Copy out each line of the rows below that contains the string "text", treating uppercase and lowercase letters as different.

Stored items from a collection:
>>>>

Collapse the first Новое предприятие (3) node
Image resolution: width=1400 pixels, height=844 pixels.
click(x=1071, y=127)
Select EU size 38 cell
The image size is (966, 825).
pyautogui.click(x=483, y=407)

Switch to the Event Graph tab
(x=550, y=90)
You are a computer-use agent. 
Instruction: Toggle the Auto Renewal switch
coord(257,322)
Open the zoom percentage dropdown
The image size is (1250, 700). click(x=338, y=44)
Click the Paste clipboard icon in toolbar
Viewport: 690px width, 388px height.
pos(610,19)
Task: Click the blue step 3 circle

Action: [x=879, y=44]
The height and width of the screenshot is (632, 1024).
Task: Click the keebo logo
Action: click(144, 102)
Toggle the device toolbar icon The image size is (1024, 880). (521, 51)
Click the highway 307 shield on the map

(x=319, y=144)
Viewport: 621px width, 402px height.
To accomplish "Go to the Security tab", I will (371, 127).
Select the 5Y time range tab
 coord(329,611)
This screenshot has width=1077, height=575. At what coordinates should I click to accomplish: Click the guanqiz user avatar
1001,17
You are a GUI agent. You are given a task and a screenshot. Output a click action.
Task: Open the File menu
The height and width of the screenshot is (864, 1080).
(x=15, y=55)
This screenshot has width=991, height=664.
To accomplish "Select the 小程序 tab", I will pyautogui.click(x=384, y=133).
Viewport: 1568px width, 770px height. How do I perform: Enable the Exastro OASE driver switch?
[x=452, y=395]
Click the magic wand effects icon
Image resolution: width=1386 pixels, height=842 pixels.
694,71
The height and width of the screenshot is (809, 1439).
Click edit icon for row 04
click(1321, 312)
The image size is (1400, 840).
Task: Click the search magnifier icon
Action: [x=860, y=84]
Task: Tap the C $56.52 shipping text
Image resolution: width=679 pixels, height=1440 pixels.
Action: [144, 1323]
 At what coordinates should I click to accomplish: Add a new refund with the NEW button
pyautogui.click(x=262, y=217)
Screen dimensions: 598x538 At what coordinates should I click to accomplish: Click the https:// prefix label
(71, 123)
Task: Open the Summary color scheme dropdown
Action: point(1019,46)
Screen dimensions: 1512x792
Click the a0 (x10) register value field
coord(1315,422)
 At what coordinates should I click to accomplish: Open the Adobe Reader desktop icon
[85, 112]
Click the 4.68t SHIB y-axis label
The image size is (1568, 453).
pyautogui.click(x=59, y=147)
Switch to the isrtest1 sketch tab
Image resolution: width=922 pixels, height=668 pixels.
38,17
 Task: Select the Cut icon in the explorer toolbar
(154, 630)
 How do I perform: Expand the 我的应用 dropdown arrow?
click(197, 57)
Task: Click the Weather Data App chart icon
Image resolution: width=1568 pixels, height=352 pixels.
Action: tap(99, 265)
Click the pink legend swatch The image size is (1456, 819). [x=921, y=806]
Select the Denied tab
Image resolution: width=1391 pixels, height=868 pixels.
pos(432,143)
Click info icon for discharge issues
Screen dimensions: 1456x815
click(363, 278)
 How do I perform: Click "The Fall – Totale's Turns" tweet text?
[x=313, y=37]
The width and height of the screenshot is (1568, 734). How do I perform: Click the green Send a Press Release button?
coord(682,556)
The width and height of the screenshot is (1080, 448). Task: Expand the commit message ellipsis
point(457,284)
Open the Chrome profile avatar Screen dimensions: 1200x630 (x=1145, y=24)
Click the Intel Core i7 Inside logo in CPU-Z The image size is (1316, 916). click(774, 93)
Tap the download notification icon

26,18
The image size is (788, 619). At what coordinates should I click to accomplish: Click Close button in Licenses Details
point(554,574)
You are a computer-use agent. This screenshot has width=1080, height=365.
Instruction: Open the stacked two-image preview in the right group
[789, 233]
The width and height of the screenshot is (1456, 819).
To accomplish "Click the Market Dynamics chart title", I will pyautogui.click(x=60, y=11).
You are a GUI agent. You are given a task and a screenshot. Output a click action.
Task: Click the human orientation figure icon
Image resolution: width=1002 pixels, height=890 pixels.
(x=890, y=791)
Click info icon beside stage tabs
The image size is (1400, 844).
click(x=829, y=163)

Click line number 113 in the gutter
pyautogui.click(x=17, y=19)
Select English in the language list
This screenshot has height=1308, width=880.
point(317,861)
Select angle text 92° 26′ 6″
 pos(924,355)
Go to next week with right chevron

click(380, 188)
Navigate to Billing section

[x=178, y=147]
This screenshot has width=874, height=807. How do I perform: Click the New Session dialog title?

<<<<

● SOLUTION
Task: Tap the C $56.52 shipping text
 How do I perform: Click "The Fall – Totale's Turns" tweet text?
Select angle text 92° 26′ 6″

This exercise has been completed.